* [Passage for review]
================

Wednesday, September 30, 2009

GENTLY LEAPING...

I went for a walk out back and paused on a ridge overlooking a place we named ‘Treasure Island’. Two grasshoppers crossed my path so I bent over to observe them. The close one stayed perfectly still while the farther one hopped and stopped, hopped and stopped. Upon taking a step closer to understand what it was busy with, a white tail deer popped up from the grass and bolted off. What a gift – to be that close to a deer, to be that free to enjoy nature, to be fully alive on a warm, sunny day!
When I got back home, I checked the meaning of the animal totems online (http://www.linsdomain.com/totems.htm). Grasshopper was about moving on hunches and taking the leap forward. This was what it said about the spirit of a deer:

Deer teaches us to use the power of gentleness

to touch the hearts and minds of

wounded beings who are in our lives.

Don't push towards change in others,
rather gently nudge them in the right direction

with the love that comes from a Deer totem.

================

* [Information provided]
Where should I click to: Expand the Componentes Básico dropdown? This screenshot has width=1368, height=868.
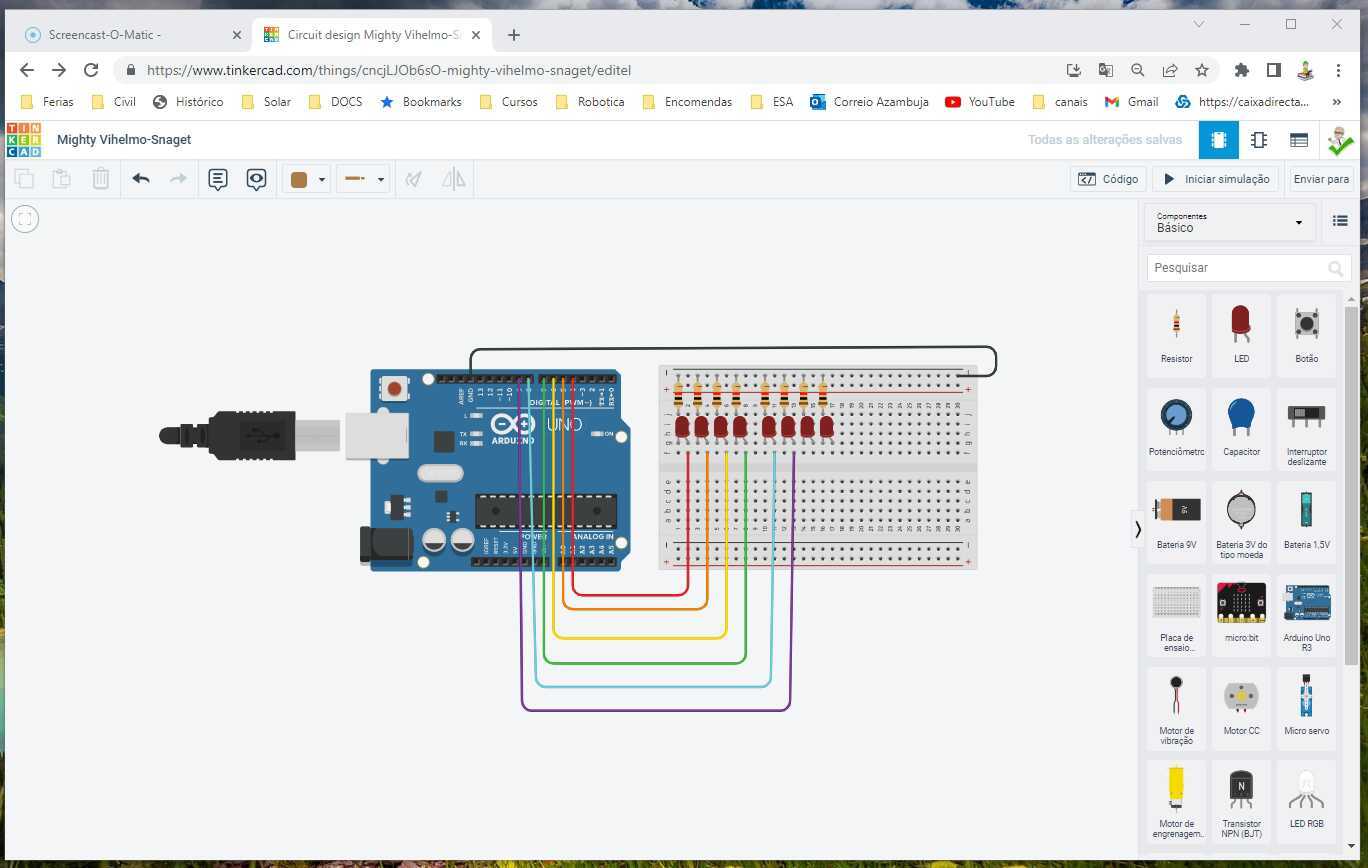pos(1229,222)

================

* [What you need to do] Extend the September 30, 2009 blog post about the grasshoppers and the deer on the walk, beginning right after its final sentence.

* [Exercise result]
When a Deer totem shows up in your life,

a new innocence and freshness is about to be awakened.

There is going to be a gentle lure of new adventures.

There will be an opportunity to express the gentle love
that will open new doors for you.

Filled with the beauty of motherhood, my summer provided an abundance of opportunities to experience gentle love. From the visits with my grandchildren, to the birth of the loons, to the mothering of the mothers and the songs of my classmates, my cup ranneth over and I was abuzz with love’s harmonies.

What a wonderful shift from the harshness I was more familiar with. Looking back, I realized I had perceived the world as a harsh place where gentle things occasionally happened. Now I truly knew the world as a gentle place where harshness sometimes occurred. This too was the way it was in nature, where the bees suckled from blossoms, the birds flitted from tree to tree, and the waters meandered through fens.

Watching my infant grandsons with their mothers was quite magical. When hair was pulled by an untamed hand or when a toy was abruptly taken, the mothers were firmly but tenderly there to coach and comfort them through the hurt. And when beds were unfamiliar and routines were broken, the mothers, and fathers too, were firmly but tenderly there to coach and comfort the young boys through the tension.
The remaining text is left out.